Given data:
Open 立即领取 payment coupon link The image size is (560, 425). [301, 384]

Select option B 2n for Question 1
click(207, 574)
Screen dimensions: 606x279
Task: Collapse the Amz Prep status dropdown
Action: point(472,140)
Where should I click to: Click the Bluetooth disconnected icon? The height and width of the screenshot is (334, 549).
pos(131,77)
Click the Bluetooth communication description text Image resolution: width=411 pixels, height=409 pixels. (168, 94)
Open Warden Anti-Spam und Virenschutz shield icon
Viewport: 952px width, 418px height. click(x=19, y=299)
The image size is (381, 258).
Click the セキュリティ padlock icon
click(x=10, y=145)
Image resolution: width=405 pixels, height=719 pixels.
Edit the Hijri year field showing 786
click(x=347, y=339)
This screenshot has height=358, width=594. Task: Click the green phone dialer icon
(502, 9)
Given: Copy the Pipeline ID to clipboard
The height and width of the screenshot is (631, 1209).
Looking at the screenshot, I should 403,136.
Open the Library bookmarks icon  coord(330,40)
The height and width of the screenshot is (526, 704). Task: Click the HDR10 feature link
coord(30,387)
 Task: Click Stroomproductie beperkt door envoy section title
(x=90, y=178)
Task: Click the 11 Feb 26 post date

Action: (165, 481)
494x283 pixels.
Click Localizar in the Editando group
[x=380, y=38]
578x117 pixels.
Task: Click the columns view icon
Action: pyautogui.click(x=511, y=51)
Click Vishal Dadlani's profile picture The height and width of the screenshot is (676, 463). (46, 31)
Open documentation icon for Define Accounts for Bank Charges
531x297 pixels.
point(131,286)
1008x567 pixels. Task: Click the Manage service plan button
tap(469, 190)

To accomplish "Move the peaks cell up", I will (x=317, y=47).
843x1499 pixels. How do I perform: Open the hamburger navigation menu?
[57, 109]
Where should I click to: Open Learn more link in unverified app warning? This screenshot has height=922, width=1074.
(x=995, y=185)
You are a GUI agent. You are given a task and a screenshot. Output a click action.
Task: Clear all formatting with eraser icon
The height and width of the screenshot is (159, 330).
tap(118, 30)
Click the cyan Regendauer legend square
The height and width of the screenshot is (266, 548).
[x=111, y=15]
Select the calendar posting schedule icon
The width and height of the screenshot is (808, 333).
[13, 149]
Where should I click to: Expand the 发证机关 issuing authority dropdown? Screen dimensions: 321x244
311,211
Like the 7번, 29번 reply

Description of the task: Bring together all lines of the entries above in which the string "resolution" occurs.

Your solution:
Click the Bluetooth communication description text Image resolution: width=411 pixels, height=409 pixels. (168, 94)
Image resolution: width=405 pixels, height=719 pixels.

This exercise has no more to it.